Sabe-se que os casos de câncer aumentam a cada ano. Cerca de 10% deles, no entanto, são causados por hereditariedade, ou seja, acontece quando alguém herda algum gene com “defeito” do pai ou da mãe e ele se manifesta em algum momento da vida. Uma mutação, porém, não é responsável por apenas um tipo específico de câncer, como se pensa. Se o avô teve câncer de próstata, a neta pode ter de mama, e tudo isso ser causado pela mesma mutação genética.

Mutações genéticas podem causar diferentes tipos de câncer em uma mesma família
Thinkstock/Getty Images
Mutações genéticas podem causar diferentes tipos de câncer em uma mesma família

Segundo o geneticista Ciro Martinhago, da Chromossome Medicina Genômica, há genes que, quando com mutações, podem causar câncer em várias partes do corpo.

O gene P53, um supressor tumoral, quando não funciona, pode deixar de reparar a replicação errada de células dentro do organismo, deixando o corpo suscetível a cânceres.

“Câncer nós temos todos os dias, a diferença é que o organismo vai lá e mata”, explica Martinhago, contando a função do gene P53.

A informação, que parece assustadora, é mais simples do que se pensa. De uma forma simplista, é comum, diariamente, células se replicarem diferentemente da forma em que deveriam. O que acontece é que há um “guardião” no organismo que vai lá e destrói essas replicações erradas. Quando esse mecanismo falha, o câncer aparece.

Identificar esse tipo de problema genético familiar é importante para um acompanhamento e intervenção precoce em casos de câncer. É prudente que pessoas que tiveram vários tipos de câncer na família façam exames genéticos para ver se há alguma alteração.

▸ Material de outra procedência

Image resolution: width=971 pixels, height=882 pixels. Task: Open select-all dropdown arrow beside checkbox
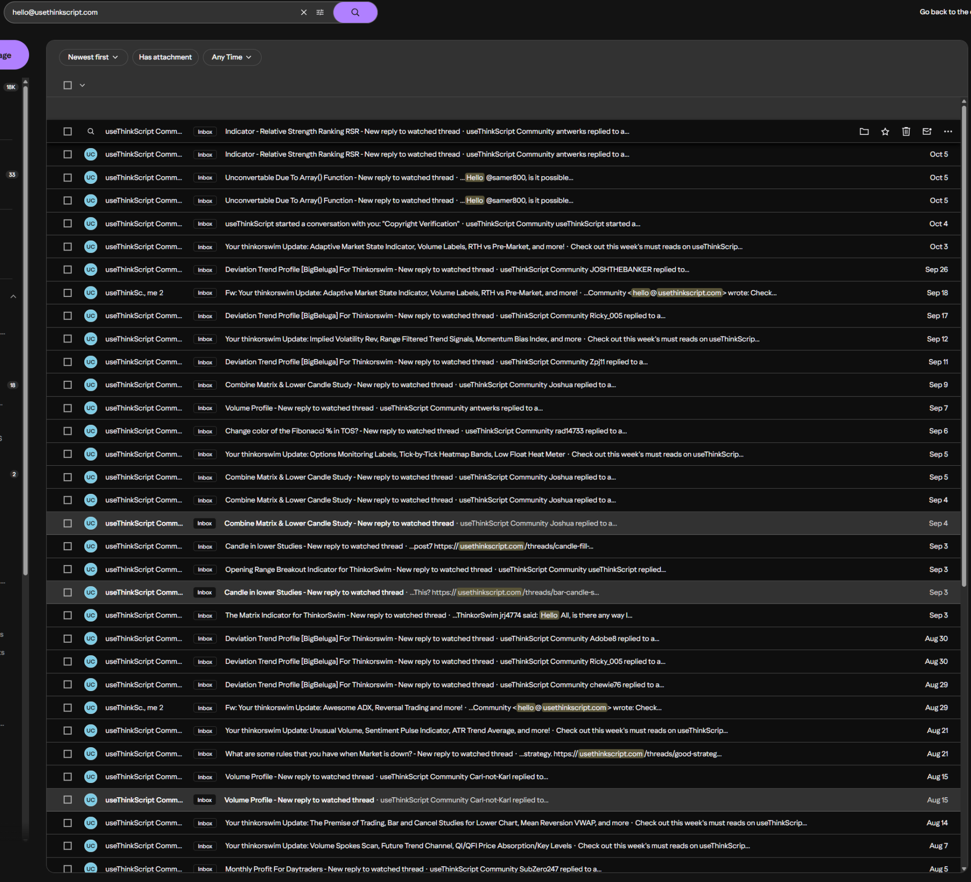(x=82, y=85)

“Existem famílias que nitidamente você rastreia, em várias gerações, indivíduos que têm câncer”, alerta o geneticista.

Veja quais mutações genéticas podem causar câncer hereditário:

DSA 1 e 2: a mutação nesses genes pode provocar câncer de mama, ovário, intestino e próstata

P53: a mutação do P53, considerado um supressor tumoral, pode causar câncer em qualquer órgão, em teoria. Se a pessoa receber esse gene dos pais, ela pode ter um câncer diferente dos familiares, e isso ainda ser considerado hereditário. Pessoas com vários casos de cânceres diferentes na família devem buscar aconselhamento genético

APC: quando esse gene está mutado, a chance de desenvolver pólipos malignos no intestino é alta

MEN 1: a mutação nesse gene pode causar câncer em qualquer glândula endócrina, principalmente na tireoide e pâncreas

RB1: quando o RB1 está mutado, ele causa câncer na retina, o retinoblastoma, um dos cânceres mais comuns em crianças. Quando é genético, normalmente o câncer acontece nos dois olhos, explica Martinhago.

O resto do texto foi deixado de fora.